Case Name: Bixler against Blankenbiller
Court: Supreme Court of Pennsylvania
Jurisdiction: Pennsylvania
Decision Date: 1839-05
Citations: 8 Watts 64
Docket Number: 
Parties: Bixler against Blankenbiller.
Judges: 
Reporter: Reports of cases argued and determined in the Supreme Court of Pennsylvania
Volume: 8
Pages: 64–66

Head Matter:
Bixler against Blankenbiller.
The act of the 24th February 1834, is a repeal of the act of 1772, so far as the tender of a refunding bond is necessary, before suit brought, for the recovery of a legacy.

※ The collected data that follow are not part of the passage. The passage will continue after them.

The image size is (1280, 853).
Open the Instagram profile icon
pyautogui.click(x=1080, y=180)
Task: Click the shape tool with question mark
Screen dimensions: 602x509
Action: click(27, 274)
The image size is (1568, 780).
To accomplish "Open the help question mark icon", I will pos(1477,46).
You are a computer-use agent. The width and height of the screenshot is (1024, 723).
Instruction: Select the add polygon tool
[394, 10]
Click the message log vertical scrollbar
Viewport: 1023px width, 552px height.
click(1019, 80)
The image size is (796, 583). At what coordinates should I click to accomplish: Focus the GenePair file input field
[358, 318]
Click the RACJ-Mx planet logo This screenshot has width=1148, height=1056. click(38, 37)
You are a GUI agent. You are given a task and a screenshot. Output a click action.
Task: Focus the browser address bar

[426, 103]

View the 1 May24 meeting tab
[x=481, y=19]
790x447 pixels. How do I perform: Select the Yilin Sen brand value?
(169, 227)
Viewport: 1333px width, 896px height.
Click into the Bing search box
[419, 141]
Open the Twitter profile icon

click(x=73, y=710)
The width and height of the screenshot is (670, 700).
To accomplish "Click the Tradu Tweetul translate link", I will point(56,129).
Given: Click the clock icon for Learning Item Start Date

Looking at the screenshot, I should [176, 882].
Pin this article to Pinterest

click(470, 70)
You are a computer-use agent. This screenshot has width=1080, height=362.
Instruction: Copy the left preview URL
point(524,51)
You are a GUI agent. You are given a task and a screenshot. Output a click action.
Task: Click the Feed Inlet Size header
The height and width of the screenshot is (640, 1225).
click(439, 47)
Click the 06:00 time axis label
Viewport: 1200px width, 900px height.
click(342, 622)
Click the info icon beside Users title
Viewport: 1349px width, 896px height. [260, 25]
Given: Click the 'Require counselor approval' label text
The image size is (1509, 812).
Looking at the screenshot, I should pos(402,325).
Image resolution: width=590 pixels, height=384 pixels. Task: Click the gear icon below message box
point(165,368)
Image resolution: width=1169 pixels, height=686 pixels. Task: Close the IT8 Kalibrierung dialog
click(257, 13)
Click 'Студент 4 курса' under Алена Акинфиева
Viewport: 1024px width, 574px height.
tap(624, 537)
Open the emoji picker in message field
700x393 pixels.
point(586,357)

A plea in abatement cannot now be maintained on that ground.
ERROR to the common pleas of Berks county.
Andrew Bixler, administrator of Jacob Bixler, against Simon Blankenbiller, administrator cum testamento annexo of Simon Blankenbiller, deceased.
This was an action on the case for a legacy, in which the defendant pleaded in abatement of the suit, that no refunding bond had been tendered before suit brought.
The court below abated the suit, which was the error assigned.
JDeckart, for plaintiff in error,
contended that the act of 24th February 1834, sects. 41, 50 and 52, repealed the act of 1772.
There was no appearance for the defendant in error.

Opinion:
The opinion of the Court was delivered by
Kennedy, J.
By the act of the 21st of March 1772, entitled " An act for the more easy recovery of legacies," a party having a right to a legacy, was authorized to sue for the recovery of it in an action on the case, debt, detinue or account-render, as the case might require; but before such suit could be maintained by him, it was provided that a reasonable demand should be made first, of the executor or administrator with the will annexed, who was to pay the same; and an offer made of two sufficient sureties, bound in a refunding bond in double the amount of the legacy claimed; and if such bond were not accepted, then it was to be filed with the clerk of the court before suing out any process against the. executor or administrator; otherwise, in default thereof, the process issued was to abate.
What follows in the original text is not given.